Le contraddizioni della vita
Paula Fox
08/04/2009
Le nostre esistenze sono costellate da eventi che, seppur insignificanti, ci sembrano più complessi, quasi forieri di astrusi significati. A prima vista improvvisi ed inspiegabili, scatenano una serie di circostanze che ci portano ad esplorare luoghi solitamente dimenticati, forse perché estremamente familiari. La scrittura di Paula Fox è pervasa da questa sensazione di estraneità, ma sarebbe meglio dire di non appartenenza. Perché solo chi non appartiene a niente, può sviluppare una maggiore capacità di adattamento, una sensibilità che gli permetta di interpretare ciò che lo circonda.
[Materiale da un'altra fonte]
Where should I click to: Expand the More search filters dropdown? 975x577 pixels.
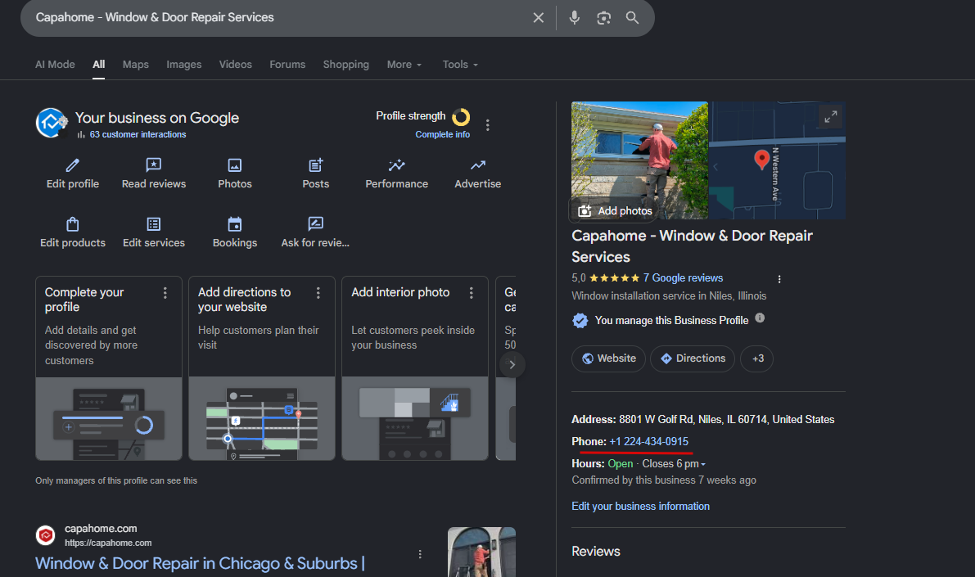[404, 65]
La biografia di Paula Fox si specchia nella sua scrittura, nella sua sensibilità letteraria frutto di una vita piuttosto movimentata. Nata a New York il 22 aprile 1923, figlia di uno sceneggiatore alcolizzato e di una giovane ragazza, la Fox fu abbandonata in orfanotrofio e poi adottata. A sei anni viene affidata al padre per poi vivere due anni a Cuba con la nonna. Prima dei dodici anni ha già frequentato nove scuole diverse. Sviluppa la sua passione per la letteratura sin da piccola. In un’intervista racconta: “Avevo scoperto che le biblioteche pubbliche erano fonte di libertà, consolazione e verità. I racconti mi trasportavano in altri mondi”. Si sposa più volte ed ha tre figli, la prima dei quali viene affidata ad un orfanotrofio (diventerà la mamma di Courtney Love, moglie del fu Kurt Cobain). Frequenta poi la Columbia University. Dagli anni Sessanta ad oggi scrive sei romanzi ed alcune decine di racconti per bambini.
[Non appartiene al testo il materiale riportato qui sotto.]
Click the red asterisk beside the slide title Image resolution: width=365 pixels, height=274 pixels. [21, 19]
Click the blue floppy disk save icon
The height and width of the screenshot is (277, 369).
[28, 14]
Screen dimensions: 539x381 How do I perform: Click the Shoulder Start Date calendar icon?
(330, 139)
La sua opera è passata inosservata finché uno di quei paradossi della vita non ha fatto si che Jonathan Franzen, l'autore di “Le correzioni”, scrivesse dei suoi romanzi: “sono più belli e più intensi di quelli di John Updike, Philiph Roth e Saul Bellow”. Sopraggiunge una vera e propria rinascita artistica giunta all’età di ottant’anni, che consacra Paula Fox come uno dei massimi rappresentanti della letteratura americana contemporanea.
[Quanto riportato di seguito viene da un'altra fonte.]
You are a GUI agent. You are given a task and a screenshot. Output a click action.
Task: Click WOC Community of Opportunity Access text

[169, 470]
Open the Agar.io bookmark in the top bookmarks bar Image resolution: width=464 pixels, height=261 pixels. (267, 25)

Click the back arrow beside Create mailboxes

Le opere della Fox rivelano così al mondo il loro segreto, la loro idea della vita e della sua complessità. Emergono le contraddizioni delle istituzioni di cui ci siamo circondati. Affiorano rituali quotidiani che ci permettono di ordinare il mondo, ma si svela anche la loro imperfezione (un’altra contraddizione). Che senso ha dare un significato - specialmente un significato letterario - in un mondo moderno e rabbioso? Perché affannarsi a creare e preservare un ordine se la civiltà è minuziosamente omicida quanto l'anarchia alla quale si oppone? Che senso ha cercare di entrare in contatto, creare delle istituzioni come la famiglia, se siamo delle nomadi? Queste sono solo alcune delle domande che la Fox si pone, i paradossi che cerca di affrontare.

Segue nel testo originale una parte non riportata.